Si officiellement Boutin et Amara travaillent de façon très «complémentaire» et qu’il n’ya «pas de problème» entre elles, leur visite hier à Vaulx-en-Velin (une banlieue lyonnaise) a pour autant prouvé le contraire.
En déplacement dans le Rhône hier en vue de présenter les grandes articulations du « plan espoir banlieue », la ministre et sa secrétaire n’ont pas dissimulé leurs points de vue contradictoires, mais aussi leurs distances.
En effet, en prenant la parole la première, Mme Boutin a terni les principales annonces en mettant en exergue, la déconcentration des moyens, afin de laisser les maires décider de ce qu’ils veulent faire, en soulignant la lutte pour le désenclavement des quartiers, et enfin en annonçant la simplification annoncée des procédures. Elle a déclaré : «passer de la logique des territoires à celle des personnes».
Plus tard, à son tour, Mme Amara reprend cette expression en déclarant qu’ «il faut agir autant sur le bâti que sur les hommes et les femmes. Cela veut dire qu’il est vain d’opposer populations et territoires. Les deux sont liés.»
Au cours de son intervention,
Fadela Amara a souligné les problèmes d’emploi, en s’engageant pour février, à proposer des «dispositifs précis», afin de créer dans les cités «plus de 45 000 emplois en trois ans».
Au tour de Mme Boutin de dire sans hésiter : «Personnellement, je suis plus prudente avec les chiffres».

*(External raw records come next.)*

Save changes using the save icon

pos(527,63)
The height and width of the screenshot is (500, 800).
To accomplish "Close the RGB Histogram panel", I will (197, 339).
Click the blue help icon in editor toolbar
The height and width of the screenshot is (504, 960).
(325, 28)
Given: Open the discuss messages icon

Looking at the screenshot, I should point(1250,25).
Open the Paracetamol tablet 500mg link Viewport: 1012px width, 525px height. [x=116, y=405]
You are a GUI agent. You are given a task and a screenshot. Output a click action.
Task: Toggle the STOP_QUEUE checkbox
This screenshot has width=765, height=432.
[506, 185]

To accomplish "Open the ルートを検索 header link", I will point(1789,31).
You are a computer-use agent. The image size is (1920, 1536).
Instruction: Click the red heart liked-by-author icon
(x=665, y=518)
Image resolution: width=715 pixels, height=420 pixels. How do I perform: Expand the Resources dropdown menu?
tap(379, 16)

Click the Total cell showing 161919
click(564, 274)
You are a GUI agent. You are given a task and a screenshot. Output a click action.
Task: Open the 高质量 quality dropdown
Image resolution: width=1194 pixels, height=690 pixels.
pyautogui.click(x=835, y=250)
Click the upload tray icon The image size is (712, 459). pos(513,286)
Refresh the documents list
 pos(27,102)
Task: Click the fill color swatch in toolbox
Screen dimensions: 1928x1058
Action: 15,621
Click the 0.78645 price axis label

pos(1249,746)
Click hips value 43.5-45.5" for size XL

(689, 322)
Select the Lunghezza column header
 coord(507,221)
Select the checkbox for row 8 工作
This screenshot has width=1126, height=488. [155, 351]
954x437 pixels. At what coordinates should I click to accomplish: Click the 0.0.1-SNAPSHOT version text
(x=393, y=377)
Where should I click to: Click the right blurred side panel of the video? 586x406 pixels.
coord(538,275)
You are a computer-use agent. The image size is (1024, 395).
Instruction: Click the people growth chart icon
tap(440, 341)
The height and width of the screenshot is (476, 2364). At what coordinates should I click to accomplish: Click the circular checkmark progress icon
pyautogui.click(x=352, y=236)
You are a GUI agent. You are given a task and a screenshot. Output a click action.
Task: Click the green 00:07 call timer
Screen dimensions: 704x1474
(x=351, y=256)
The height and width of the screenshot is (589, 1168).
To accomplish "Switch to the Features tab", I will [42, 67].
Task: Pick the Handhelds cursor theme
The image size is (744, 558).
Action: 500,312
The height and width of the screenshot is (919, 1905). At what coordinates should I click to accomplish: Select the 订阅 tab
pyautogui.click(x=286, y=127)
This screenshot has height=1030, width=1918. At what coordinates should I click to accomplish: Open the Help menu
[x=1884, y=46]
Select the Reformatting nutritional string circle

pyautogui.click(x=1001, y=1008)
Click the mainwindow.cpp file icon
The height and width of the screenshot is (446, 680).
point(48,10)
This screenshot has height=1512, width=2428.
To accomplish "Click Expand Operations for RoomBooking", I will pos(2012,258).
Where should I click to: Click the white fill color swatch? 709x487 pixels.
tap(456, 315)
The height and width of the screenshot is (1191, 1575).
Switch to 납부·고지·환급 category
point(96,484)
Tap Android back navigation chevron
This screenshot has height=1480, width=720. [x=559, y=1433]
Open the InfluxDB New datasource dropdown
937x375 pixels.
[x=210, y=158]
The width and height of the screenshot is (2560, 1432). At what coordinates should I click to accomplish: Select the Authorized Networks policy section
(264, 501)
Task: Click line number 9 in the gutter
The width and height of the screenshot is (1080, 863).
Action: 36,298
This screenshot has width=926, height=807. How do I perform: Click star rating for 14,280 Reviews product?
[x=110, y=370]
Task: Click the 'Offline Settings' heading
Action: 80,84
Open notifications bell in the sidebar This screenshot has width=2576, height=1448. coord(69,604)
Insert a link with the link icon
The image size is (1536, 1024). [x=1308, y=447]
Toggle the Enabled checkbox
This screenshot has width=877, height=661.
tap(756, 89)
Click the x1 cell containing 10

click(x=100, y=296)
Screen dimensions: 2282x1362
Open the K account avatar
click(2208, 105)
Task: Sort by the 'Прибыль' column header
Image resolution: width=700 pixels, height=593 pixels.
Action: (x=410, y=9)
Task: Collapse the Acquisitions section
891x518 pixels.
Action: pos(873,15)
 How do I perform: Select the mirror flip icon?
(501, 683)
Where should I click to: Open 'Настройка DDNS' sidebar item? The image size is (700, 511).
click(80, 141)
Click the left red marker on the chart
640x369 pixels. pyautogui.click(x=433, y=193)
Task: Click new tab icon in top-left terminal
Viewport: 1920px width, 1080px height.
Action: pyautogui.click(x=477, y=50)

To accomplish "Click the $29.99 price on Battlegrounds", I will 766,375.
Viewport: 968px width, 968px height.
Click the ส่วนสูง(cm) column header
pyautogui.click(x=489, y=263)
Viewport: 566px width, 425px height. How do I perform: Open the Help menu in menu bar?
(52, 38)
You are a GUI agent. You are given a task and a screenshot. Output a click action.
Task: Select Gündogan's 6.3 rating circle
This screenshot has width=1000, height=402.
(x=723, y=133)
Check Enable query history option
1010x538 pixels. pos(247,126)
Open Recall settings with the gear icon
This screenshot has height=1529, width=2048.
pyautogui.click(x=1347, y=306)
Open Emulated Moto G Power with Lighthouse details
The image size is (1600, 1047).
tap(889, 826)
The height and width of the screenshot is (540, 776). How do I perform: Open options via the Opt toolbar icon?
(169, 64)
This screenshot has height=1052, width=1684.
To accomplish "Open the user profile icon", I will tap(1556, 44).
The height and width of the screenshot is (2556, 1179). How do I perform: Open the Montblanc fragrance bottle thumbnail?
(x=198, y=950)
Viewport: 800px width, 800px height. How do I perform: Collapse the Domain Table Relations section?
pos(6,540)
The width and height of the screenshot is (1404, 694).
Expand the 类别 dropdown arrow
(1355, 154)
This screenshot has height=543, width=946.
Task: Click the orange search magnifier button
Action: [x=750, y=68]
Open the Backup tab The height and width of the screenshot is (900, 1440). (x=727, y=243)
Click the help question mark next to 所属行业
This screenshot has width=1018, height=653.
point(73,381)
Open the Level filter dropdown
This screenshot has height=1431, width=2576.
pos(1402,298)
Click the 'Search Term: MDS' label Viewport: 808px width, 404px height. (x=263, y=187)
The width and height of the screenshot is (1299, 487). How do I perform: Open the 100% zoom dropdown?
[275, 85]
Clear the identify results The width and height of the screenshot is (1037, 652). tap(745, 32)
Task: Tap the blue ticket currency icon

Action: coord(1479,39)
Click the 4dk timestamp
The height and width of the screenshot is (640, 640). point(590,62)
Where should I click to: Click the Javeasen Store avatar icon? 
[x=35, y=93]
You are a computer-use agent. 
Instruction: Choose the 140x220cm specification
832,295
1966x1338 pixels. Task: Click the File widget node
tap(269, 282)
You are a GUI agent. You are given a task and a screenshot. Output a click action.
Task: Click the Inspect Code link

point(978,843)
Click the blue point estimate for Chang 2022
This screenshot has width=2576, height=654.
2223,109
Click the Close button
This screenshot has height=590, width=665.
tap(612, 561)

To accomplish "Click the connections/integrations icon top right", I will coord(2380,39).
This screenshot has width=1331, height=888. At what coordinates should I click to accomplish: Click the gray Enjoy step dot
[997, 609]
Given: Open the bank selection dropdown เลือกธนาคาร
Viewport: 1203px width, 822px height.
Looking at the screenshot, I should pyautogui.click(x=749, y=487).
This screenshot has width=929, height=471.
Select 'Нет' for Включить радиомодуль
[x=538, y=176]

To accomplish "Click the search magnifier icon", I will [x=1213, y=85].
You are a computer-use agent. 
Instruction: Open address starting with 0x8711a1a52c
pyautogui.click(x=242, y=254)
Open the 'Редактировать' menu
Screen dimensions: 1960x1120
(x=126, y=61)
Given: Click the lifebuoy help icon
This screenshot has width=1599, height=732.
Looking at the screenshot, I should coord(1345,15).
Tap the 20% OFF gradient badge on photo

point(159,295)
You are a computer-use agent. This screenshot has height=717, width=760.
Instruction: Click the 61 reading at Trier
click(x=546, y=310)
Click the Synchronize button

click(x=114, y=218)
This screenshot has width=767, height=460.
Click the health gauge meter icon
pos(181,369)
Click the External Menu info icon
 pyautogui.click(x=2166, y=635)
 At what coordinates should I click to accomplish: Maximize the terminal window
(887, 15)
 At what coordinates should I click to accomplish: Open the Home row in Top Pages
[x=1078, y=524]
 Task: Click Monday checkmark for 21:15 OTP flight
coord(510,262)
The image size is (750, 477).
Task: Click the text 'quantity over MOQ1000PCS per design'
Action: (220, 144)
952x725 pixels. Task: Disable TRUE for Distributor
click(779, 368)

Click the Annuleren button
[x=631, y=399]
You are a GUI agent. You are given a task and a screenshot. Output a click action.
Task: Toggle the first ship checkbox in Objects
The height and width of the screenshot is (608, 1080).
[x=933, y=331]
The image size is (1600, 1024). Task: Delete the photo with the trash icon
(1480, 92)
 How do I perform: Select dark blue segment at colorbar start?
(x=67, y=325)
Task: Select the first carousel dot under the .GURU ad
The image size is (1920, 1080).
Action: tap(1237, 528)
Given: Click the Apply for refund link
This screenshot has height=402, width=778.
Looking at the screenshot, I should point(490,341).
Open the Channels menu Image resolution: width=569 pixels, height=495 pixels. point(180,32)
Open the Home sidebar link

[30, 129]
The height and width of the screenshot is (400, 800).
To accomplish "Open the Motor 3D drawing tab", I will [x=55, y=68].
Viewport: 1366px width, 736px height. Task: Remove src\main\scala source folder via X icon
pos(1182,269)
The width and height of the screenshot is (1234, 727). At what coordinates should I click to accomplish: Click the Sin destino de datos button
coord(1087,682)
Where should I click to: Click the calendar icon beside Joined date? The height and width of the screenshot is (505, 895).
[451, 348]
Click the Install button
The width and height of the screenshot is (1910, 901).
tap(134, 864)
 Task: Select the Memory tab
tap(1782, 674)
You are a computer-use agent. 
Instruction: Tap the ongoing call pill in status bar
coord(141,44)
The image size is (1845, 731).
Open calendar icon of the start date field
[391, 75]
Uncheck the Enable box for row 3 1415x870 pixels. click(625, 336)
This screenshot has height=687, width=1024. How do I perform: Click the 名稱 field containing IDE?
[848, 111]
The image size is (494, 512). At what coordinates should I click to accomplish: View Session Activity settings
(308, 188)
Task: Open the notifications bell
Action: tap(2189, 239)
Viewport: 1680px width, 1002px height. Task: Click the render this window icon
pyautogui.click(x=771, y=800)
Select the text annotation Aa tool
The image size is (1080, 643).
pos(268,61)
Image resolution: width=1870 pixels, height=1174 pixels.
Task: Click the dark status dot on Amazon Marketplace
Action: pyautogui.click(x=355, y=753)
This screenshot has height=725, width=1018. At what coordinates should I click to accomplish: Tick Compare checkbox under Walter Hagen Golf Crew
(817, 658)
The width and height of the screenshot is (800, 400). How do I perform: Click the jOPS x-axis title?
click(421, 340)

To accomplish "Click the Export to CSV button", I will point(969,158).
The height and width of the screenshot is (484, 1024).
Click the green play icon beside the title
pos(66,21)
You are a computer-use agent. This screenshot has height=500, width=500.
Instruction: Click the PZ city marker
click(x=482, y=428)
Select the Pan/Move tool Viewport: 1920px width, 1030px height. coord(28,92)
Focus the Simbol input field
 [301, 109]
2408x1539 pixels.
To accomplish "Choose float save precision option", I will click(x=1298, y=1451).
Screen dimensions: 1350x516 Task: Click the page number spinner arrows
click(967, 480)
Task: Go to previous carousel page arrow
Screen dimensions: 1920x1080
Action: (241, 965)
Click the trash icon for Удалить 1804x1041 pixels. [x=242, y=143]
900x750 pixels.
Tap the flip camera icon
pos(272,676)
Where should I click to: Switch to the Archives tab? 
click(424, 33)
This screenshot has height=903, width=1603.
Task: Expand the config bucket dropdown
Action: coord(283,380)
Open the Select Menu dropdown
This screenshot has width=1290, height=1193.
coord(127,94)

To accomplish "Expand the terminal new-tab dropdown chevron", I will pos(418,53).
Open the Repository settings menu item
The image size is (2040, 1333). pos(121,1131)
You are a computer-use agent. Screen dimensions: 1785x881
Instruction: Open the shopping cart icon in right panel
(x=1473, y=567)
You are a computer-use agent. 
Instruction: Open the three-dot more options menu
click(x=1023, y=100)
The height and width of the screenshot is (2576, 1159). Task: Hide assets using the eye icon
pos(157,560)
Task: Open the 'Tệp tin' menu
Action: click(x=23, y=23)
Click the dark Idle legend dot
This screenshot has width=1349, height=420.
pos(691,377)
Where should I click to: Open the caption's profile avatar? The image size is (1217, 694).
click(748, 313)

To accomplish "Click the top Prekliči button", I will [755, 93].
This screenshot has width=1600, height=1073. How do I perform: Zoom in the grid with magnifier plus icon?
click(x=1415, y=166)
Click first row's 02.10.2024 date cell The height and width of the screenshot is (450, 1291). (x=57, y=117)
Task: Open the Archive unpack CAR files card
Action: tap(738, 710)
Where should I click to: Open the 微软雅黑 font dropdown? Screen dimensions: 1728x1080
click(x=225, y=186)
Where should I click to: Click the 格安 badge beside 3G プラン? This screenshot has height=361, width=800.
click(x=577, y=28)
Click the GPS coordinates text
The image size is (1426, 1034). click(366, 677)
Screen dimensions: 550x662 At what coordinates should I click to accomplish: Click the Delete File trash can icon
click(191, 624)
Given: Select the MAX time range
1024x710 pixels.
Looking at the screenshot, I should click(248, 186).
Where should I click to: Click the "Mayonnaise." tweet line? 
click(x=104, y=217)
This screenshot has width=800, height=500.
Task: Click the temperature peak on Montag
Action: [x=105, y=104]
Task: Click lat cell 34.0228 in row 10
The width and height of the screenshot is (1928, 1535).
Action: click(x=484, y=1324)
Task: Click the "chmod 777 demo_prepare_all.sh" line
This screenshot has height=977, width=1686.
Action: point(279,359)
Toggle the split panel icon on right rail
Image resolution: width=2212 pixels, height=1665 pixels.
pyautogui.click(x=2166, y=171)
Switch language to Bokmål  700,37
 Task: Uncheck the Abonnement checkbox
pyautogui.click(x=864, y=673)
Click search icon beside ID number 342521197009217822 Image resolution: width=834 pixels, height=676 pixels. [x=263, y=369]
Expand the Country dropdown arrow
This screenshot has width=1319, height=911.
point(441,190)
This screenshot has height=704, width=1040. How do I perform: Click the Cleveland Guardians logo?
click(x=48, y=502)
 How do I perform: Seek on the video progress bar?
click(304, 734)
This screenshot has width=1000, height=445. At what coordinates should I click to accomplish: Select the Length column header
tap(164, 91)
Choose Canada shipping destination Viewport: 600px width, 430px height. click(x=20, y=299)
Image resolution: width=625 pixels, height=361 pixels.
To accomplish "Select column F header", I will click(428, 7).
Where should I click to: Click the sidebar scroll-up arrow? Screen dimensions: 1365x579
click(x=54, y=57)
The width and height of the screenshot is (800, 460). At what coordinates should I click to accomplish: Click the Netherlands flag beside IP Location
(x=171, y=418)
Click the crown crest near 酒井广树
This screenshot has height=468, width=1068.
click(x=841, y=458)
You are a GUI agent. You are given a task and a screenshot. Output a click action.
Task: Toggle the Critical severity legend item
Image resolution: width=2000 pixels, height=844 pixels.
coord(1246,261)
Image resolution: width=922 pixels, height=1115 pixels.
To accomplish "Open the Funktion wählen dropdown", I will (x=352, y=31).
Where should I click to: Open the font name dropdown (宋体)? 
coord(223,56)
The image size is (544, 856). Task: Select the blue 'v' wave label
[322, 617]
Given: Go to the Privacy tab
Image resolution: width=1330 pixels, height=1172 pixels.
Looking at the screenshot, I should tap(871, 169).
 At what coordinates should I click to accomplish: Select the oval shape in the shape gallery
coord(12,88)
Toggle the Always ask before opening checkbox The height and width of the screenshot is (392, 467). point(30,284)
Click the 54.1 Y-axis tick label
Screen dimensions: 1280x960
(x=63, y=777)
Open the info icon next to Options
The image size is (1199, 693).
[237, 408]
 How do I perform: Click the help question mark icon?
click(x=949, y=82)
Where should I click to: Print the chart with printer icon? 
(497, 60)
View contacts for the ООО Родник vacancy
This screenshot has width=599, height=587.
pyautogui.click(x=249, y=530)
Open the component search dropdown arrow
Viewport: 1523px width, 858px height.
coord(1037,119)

A la question, faut-il donner, ou non, la priorité aux quartiers en difficulté ? Fadela Amara répond que « oui » en promettant de mettre l’accent sur les 100 cités les plus en difficulté et de faire du «sur mesure».
Quant à
Christine Boutin « il faut traiter les quartiers comme le reste des villes ». Pour ce qui est de l’investissement pour la réalisation du Plan « Espoir Banlieue », Christine Boutin veut pour sa part «regarder de façon globale» la situation. Selon elle, «les problèmes des banlieues se posent à l’ensemble de la société. Les cœurs de villes ne doivent pas être oubliés. Moi, je m’occupe aussi de l’exclusion, et même des SDF».
Toute une confusion étouffée accompagnée de sourires. Toutefois, l’entourage de Fadela Amara insistait judicieusement sur leurs différences en disant qu’ «elles travaillent très bien ensemble parce qu’elles sont complémentaires. Christine connaît bien la politique, et Fadela les problèmes de banlieues.»